Handley Page HP.115
Delta-Wing Research Aircraft
The Royal Aircraft Establishment of Britain relied on a single example of the excellent Handley Page HP.115 technology demonstrator for research into delta-winged planforms.
Authored By: Staff Writer | Last Edited:
In the post-World War 2 (1939-1945) period, both conventional and extreme aircraft developments were en vogue and not solely confined to the United States and the Soviet Union for the powers of Europe were also busy in presenting all-new forms for review. Case-in-point the Handley Page "HP.115", developed as a delta-winged aircraft for the purpose of detailing low-speed handling characteristics for a possible future supersonic passenger hauler. The vehicle was a true technology demonstrator, living its entire career as a research platform, and was instrumental in helping to bring about the famous British-French BAe/Aerospatiale "Concord" supersonic passenger airliner.
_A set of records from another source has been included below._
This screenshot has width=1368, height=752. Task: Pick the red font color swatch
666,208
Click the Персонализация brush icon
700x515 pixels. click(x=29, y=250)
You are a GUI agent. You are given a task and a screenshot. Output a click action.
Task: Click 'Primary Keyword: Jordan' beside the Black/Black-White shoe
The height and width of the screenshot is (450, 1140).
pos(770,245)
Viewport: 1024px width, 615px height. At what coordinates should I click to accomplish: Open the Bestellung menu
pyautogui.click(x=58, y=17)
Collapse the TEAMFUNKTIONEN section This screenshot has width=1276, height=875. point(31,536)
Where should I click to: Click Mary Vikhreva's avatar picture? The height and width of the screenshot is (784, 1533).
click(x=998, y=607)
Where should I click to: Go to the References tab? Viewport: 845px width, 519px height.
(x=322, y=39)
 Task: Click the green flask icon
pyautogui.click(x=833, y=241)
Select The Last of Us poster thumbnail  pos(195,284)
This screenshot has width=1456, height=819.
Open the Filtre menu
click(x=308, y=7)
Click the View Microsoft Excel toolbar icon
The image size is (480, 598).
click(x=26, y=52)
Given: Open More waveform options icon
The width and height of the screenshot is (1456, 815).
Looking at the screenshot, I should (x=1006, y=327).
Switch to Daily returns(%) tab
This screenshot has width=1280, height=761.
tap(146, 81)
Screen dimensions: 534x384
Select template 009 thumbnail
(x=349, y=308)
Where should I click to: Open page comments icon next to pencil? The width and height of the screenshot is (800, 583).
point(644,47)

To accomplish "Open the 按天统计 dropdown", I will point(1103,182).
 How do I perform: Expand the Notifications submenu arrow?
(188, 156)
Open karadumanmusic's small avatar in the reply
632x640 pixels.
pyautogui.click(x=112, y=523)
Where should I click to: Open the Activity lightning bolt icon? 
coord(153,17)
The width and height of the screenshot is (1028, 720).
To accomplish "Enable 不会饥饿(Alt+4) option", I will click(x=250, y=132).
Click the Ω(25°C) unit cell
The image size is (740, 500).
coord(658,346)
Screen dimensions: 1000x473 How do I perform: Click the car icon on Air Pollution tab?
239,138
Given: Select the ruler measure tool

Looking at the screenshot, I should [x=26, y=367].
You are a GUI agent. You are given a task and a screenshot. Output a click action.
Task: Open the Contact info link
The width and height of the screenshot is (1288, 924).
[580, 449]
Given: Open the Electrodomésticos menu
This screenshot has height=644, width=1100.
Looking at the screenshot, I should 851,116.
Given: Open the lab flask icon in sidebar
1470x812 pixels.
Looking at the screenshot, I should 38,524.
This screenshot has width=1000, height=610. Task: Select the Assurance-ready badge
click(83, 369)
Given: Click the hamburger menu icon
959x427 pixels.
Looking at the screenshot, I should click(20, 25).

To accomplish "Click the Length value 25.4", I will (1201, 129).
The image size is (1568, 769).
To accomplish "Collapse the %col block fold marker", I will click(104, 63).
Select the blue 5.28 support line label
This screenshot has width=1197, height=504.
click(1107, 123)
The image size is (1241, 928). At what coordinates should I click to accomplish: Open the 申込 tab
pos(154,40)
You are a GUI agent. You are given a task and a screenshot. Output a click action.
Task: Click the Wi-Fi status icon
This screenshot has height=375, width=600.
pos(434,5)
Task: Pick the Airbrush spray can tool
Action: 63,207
The HP.115 was primarily operated by the Royal Aircraft Establishment (RAE) research arm for its time in the air.
In the latter part of the 1950s, British researchers were already understanding that a Mach 2-capable passenger airliner would be relying on a delta-winged planform and considered various sub-designs of this very wing configuration, ultimately settling on the "ogival" approach. - a more elegantly-shaped platform which saw smoother leading edges coupled to straight-lined trailing edges. To prove its low-speed handling qualities on a flyable design, the wings were constructed to fit on a single-seat, single-engined (jet-powered) technology demonstrator offered by Handley Page, the model HP.115. Meanwhile, Fairey worked on the "Delta 2" to prove the high-speed qualities of the same passenger airliner proposal.
A contract in December of 1959 was drawn up to cover the Handley Page work on its powered aircraft after thoughts of an unpowered glider form were abandoned. Off-the-shelf components would be used in the construction of the research aircraft in an effort to get it into the air as quickly (and cheaply) as possible. The resulting design was of very conventional appearance save for its engine powerplant fitted at the base of the vertical tail fin (to clear the wings for pure data use/collection).
As a delta-wing-configured aircraft, there were no horizontal tailplanes for the mainplanes took up all of the horizontal surface area, offering the required controlling, drag, and lift properties. The single-seat cockpit was positioned at the front of the slim fuselage in the traditional way and offered excellent vision for the pilot. For ground-running, a tricycle undercarriage configuration was used - the legs were fixed in flight and not retractable to retain operating/maintenance simplicity. Beyond its engine placement, one of the more unique aspects of the aircraft's design was its fuselage which was cinched along its ventral line between cockpit and center mass - this was obvious when the aircraft was viewed in the side profile. Lightweight alloys were used throughout its construction and the wing mainplanes had a feature where leading edges could be exchanged with different shapes for "quick-testing" purposes. The engine-of-choice became the Armstrong Siddeley "Viper" ASV.9 jet engine - this installed in a streamlined, fin-mounted nacelle.
The HP.115 made it into the air for the first time on August 17th, 1961 and the product was put on display at the various Farnborough aviation gatherings from 1961 into 1964 for public consumption. Testing continued uninterrupted for the most part and proved the technologically-laden research aircraft through-and-through.
The active flying phase for this exceptional aircraft was largely trouble-free save for an undercarriage incident taking place on November 20th, 1964. During its take-off (following a rolling landing test), structural fatigue in the port-side landing gear member left it damaged and at an awkward angle. Rather amazingly, the test pilot returned the experimental aircraft safely to the ground intact after following proper crash landing procedures and using skill at the controls. This proved a relatively minor setback for the aircraft which remained in repair until May of 1965.
In total, the specimen completed 1,060 total test sorties with its final flight recorded in August of 1973 - no fewer than sixty-one test pilots were part of the aircraft's history which helped to pave the way for the classic Concorde.